Den Geschäftswert durch den Zweck ermitteln

Eine schnelle und meiner Meinung nach einfache, aber effektive Art den Wert eines Features oder eines Epic zu bestimmen ist die Zuordnung von Zahlen abhängig vom Zweck des Feautures.

Hierzu nehmen wir die folgende Auflistung zur Hand:

1 – Bestandskunden oder Anwender glücklicher machen
2 – Bestandskunden oder Anwender begeistern
3 – Die Useability für Kunden oder Anwender dramatisch erhöhen
5 – Die Komplexität von Prozessen reduzieren und damit einen Zeitgewinn im Gesamtablauf
8 – Erfüllen eines Versprechens/eines Wunsches von Key-Usern/Anwendern, die sehr starken Einfluss auf das Gesamtprojekt haben
13 – Erfüllen von Strategischen- oder Geschäftszielen des Unternehmens
21 – Erfüllen von regulatorischen/Gesetzlichen Anforderungen (Es hat gerichtliche Konsequenzen, wenn diese nicht erfüllt werden.)

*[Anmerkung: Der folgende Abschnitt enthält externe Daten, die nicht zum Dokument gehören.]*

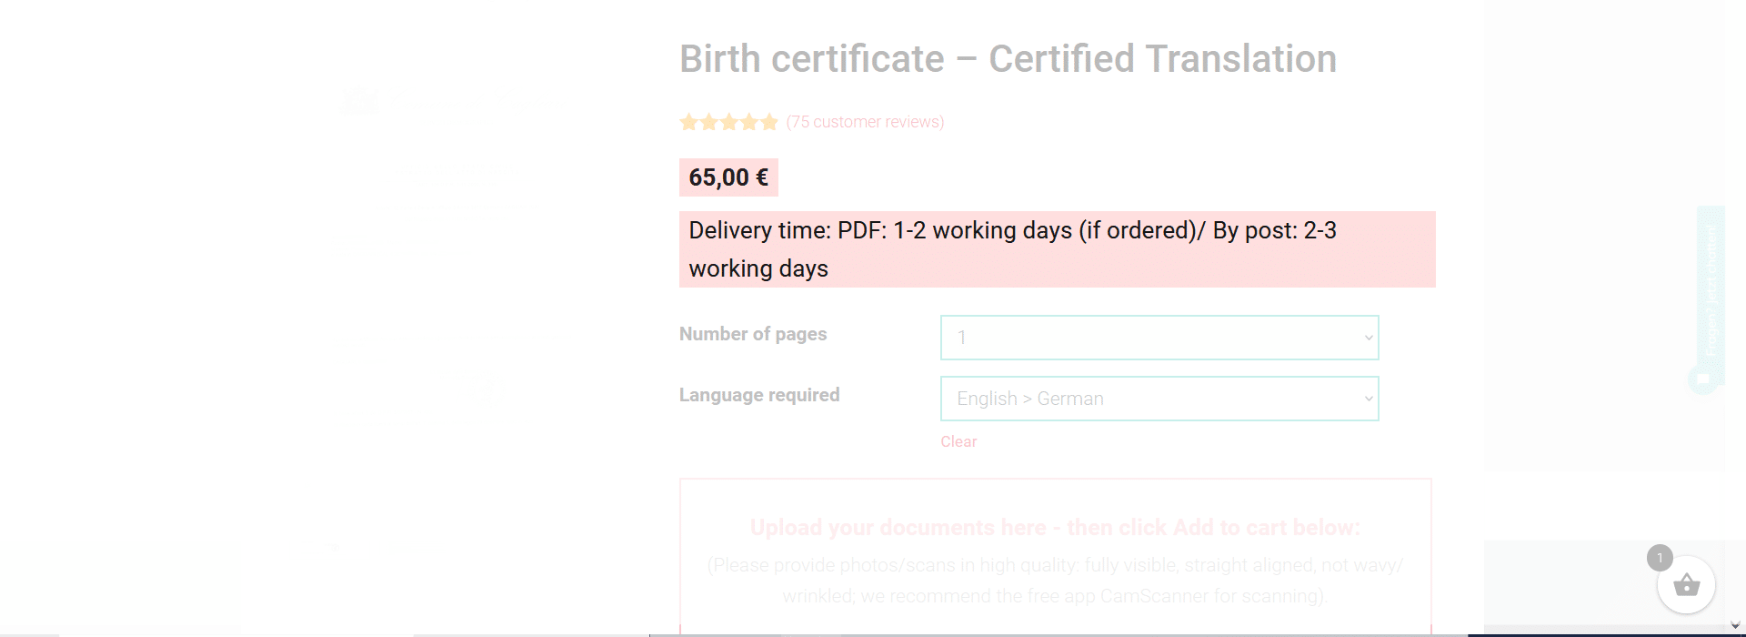Screen dimensions: 1746x637
Task: Click the cart item count badge
Action: coord(1660,558)
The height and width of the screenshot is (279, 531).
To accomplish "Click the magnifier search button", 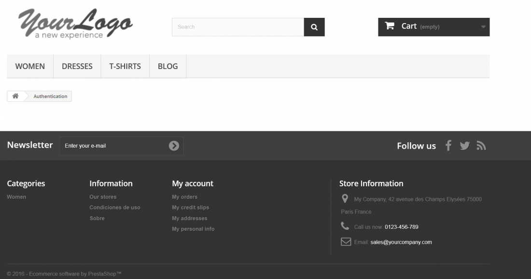I will (x=314, y=27).
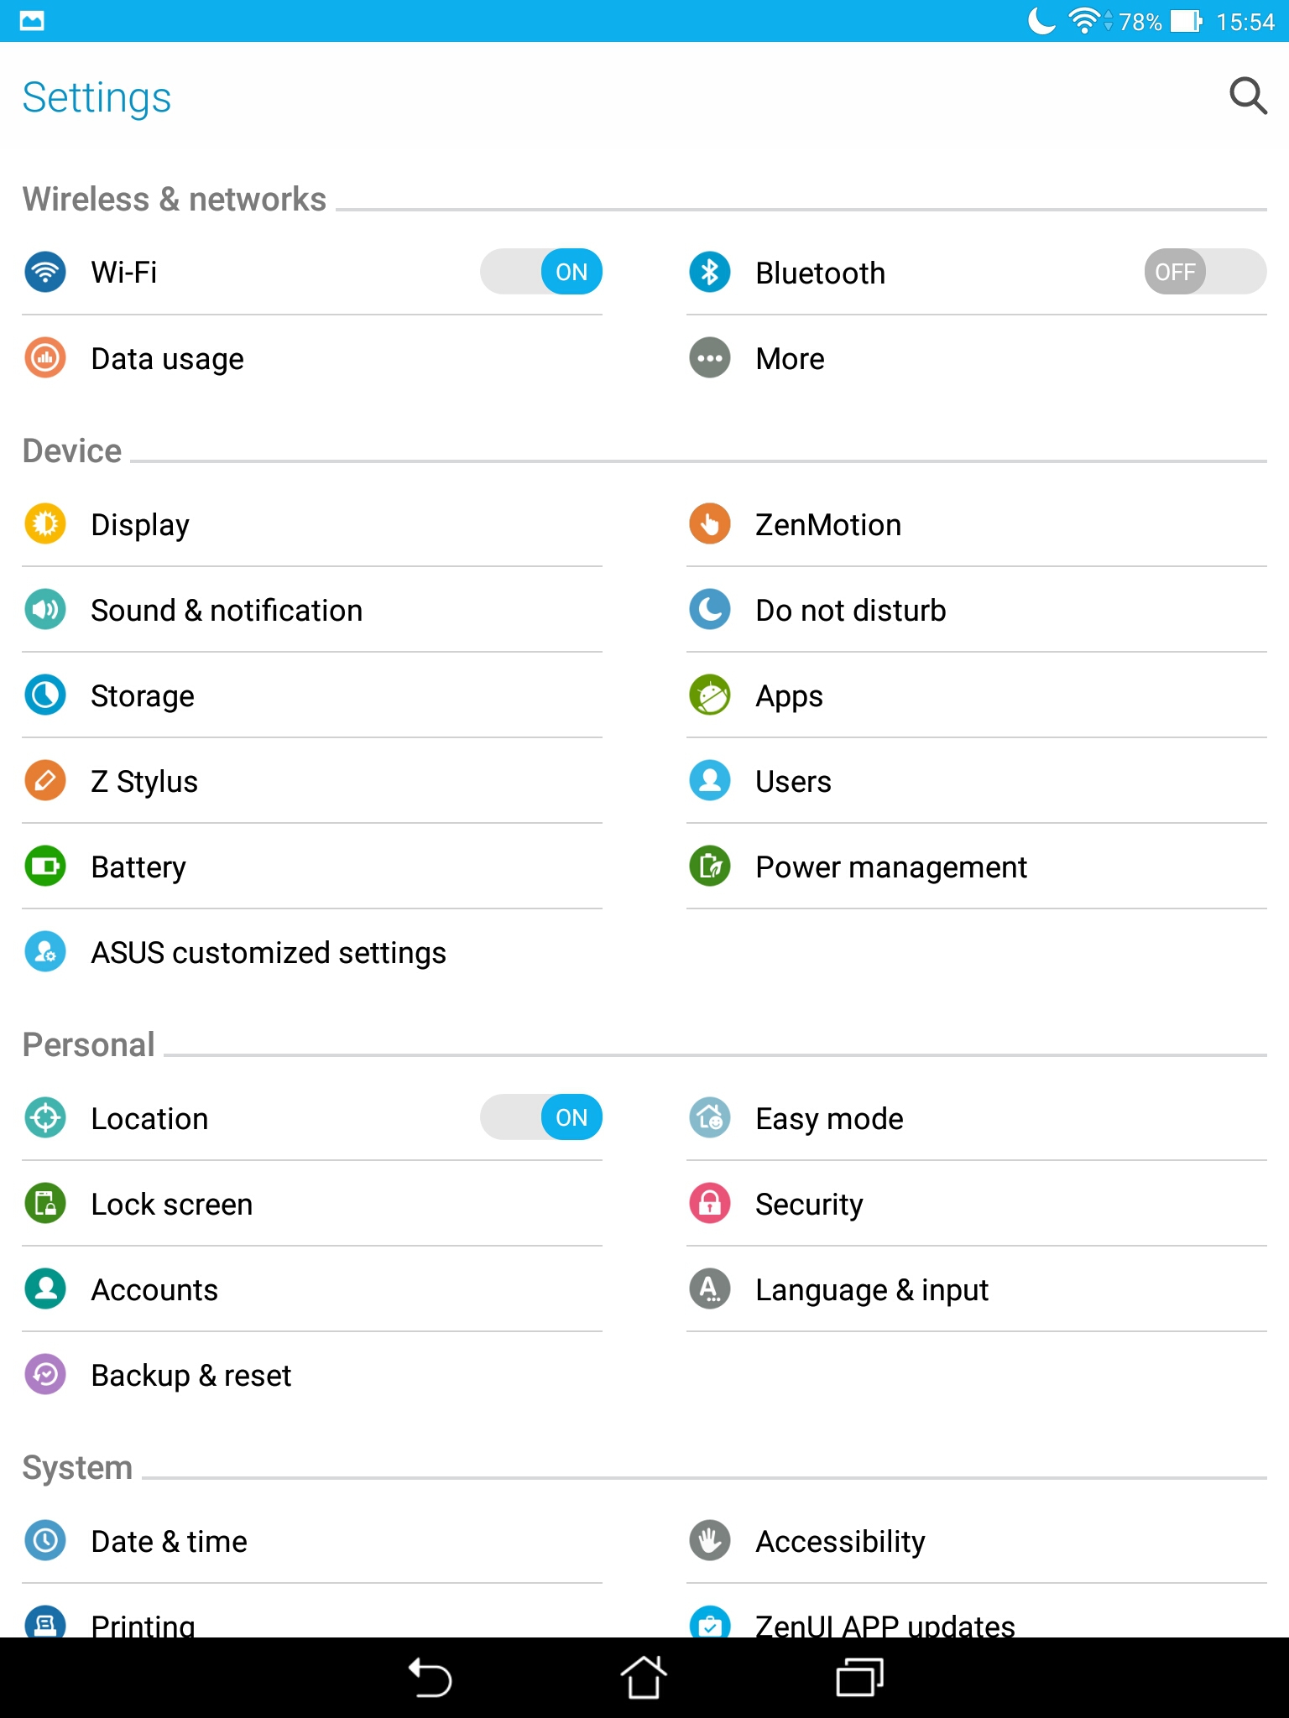Viewport: 1289px width, 1718px height.
Task: Open the More wireless settings
Action: pos(977,358)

Die Zuordnung der Zwecke sollte je nach Produkt sinnvoll an die jeweilige Situation angepasst werden. Diese Liste ist ein Vorschlag, den ich im Projekt bereits erfolgreich angewandt habe. Vorteilhaft an dieser Liste ist, dass die Werte auch miteinander addiert werden können. Bspw. macht ein Feature bestandskunden glücklicher (1), reduziert dazu noch die Prozesskomplexität (5) und ist der Wunsch eines Key-Users (8), dann erhält das Feature den Wert 14.